|Cultural Common Ground in the Roman Empire (31 BCE-200 CE)
|April 2020 - Present
|Prof. Stephan Mols
Prof. Eric Moormann
Dr. Rien Polak
The arrival of the Romans in Northwestern Europe in the late Iron Age resulted in the transformation of the landscape into real Roman provinces known as Germania Inferior and Gallia Belgica, consisting of a northern frontier and its hinterland. The Roman ambition of territorial expansion brought the establishment of different kinds of infrastructure to this landscape. Roman infrastructure did not only include economic and military purposes, but it could also refer to the supply of water and the use of certain buildings serving the public good. Some well-known examples of infrastructure in the Roman north are roads, road stations, the cursus publicus, bridges, harbours, aqueducts and nautical technology. The development of infrastructure in the provinces carried a symbolic value: the increase of the Roman power and size of the imperium (Kolb 2014). Until now, the people and their choices behind this establishment have not been sufficiently addressed in archaeological scholarship. The development of the Roman road network in Northwestern Europe has received much scholarly attention in the last few years. This topic has been studied for a long time by using ancient literary sources, but current archaeological studies show that the existence of a development plan of a road network and the role of Roman authorities in such a plan seems to be questionable.
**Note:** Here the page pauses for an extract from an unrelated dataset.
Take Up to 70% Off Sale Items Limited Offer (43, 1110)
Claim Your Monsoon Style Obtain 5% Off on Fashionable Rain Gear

This research project aims at studying the development and technological innovation of infrastructure in the environmental, cultural and economic context of the Northwestern provinces in the late Iron Age and Roman period, and the role of Roman and non-Roman actors in this developing process. The establishment of new infrastructure requires all sorts of actors, that can be identified in individuals or groups of different social status. For instance, owners of local villas, local communities from the settlements and the military or Roman authorities in the north, all took part in the development and protection of infrastructure. The concept of Anchoring Innovation is used to analyze the environmental, cultural and economic transformations of pre-Roman infrastructure to its Roman state. The research will focus on the period c. 50 BCE – 140 CE, starting with the conquests by Caesar and ending at about the death of emperor Hadrian.
The concept of Anchoring Innovation will be used to examine the Roman perspective at innovation and agency in infrastructural development, which can be analyzed by studying ancient historical and epigraphical sources. The research project will contribute to the discussion whether the establishment of new infrastructure in these provinces did or did not anchor in already existing infrastructure. Several archaeological cases will be examined to find out which types of Roman innovations of infrastructure were anchored and which were not, providing information about the concept of Anchoring Innovation itself.